Rez Infinite is a rail shooter developed and published by Enhance Games, released for PlayStation 4 in October 2016. An enhanced remaster of Tetsuya Mizuguchi’s 2001 cult classic Rez, it adds a new open-world area called Area X and full PlayStation VR support. Players shoot enemies to the beat of a pulsing electronic soundtrack, with visuals and music building in intensity as the game progresses — a synesthetic experience unlike anything else in games.
Rez Infinite was directed by Tetsuya Mizuguchi and released on 13 October 2016 as a PlayStation 4 launch title for PlayStation VR. It is a remaster of the original Rez, released in 2001 for Dreamcast and PlayStation 2, which had itself been a cult classic — acclaimed but underselling on initial release. The remaster brought the game to a new generation with updated visuals, a 60fps framerate, and the new Area X, a fully three-dimensional open space that broke from the original’s on-rails structure.

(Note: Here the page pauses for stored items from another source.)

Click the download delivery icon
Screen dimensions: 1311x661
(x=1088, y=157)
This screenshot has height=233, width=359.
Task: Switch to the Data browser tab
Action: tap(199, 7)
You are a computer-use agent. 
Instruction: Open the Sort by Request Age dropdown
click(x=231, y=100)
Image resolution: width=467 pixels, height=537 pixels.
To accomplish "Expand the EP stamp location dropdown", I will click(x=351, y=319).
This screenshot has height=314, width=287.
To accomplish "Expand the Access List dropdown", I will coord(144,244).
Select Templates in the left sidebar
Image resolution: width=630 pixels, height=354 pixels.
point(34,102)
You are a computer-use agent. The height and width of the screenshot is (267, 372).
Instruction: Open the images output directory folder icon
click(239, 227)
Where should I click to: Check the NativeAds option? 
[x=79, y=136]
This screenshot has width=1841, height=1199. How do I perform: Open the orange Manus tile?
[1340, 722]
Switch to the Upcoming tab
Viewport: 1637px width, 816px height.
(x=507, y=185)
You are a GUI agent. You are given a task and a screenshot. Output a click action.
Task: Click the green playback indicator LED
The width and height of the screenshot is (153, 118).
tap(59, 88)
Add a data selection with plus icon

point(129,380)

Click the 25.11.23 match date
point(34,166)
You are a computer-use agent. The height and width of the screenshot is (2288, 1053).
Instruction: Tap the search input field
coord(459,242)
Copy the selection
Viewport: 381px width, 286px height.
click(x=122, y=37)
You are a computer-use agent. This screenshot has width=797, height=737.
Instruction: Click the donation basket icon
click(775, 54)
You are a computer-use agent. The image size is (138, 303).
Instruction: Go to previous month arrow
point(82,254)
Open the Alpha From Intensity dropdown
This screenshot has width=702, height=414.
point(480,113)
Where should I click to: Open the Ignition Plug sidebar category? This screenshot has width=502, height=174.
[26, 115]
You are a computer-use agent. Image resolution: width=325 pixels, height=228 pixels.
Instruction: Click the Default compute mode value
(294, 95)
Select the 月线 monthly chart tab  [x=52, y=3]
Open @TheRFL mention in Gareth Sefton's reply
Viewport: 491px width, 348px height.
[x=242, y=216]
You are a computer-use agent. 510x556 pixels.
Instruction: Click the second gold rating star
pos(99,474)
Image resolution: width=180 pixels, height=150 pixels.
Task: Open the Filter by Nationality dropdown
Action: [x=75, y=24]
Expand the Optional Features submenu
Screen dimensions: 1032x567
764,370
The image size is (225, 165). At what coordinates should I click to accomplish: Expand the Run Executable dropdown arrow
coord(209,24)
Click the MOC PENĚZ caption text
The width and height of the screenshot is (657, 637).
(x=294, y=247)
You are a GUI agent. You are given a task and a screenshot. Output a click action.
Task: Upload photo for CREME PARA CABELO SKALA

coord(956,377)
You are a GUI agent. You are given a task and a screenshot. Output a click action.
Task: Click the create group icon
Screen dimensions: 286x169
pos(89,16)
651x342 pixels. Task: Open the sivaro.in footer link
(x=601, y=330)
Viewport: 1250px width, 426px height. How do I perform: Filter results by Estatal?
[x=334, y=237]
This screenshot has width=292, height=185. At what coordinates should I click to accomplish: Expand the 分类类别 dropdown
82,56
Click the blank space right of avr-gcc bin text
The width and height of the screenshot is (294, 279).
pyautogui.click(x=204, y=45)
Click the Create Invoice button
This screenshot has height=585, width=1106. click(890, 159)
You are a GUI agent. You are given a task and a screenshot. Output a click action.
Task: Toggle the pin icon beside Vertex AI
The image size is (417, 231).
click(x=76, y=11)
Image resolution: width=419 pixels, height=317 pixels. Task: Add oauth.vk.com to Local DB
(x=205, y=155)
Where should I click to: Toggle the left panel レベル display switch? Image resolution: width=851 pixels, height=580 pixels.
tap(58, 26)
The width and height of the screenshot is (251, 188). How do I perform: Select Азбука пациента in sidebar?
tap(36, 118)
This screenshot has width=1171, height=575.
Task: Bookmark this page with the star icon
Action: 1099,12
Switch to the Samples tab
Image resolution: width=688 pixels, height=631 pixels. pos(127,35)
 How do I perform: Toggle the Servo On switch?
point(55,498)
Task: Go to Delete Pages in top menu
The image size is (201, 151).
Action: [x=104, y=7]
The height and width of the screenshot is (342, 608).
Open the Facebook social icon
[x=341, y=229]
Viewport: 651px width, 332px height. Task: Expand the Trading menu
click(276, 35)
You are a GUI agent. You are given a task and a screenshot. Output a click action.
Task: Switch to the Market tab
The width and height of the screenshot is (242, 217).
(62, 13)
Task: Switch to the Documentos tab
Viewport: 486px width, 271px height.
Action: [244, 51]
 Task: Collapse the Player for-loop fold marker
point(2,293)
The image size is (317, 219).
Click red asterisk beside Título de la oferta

Rez Infinite is a rail shooter in which the player moves through five areas, locking on to enemies and firing in time with the music. The core mechanic is synesthetic: every shot, explosion, and enemy death produces a sound that slots into the electronic score, and the music itself builds and evolves as the player progresses. The player avatar upgrades through a series of visual forms when powered up and regresses when hit, creating a fluid feedback loop tied directly to performance. Area X, the new addition, strips away the rails entirely — players float freely through a vast, abstract space in a sequence that feels more like a music video than a traditional level.
In PlayStation VR, Rez Infinite became one of the most discussed arguments for virtual reality as an artistic medium. The combination of spatial audio, full-body presence, and the game’s audiovisual design produced an immersive experience widely described as unlike anything achievable on a flat screen. Edge ranked it #18 on their 2017 list of the 100 greatest games of all time. A PC version with Oculus Rift support followed in 2017. Mizuguchi has described the game as part of a broader theory of “synesthesia” — the deliberate fusion of sight, sound, and touch into a unified experience — that has informed his work across Lumines, Child of Eden, and beyond.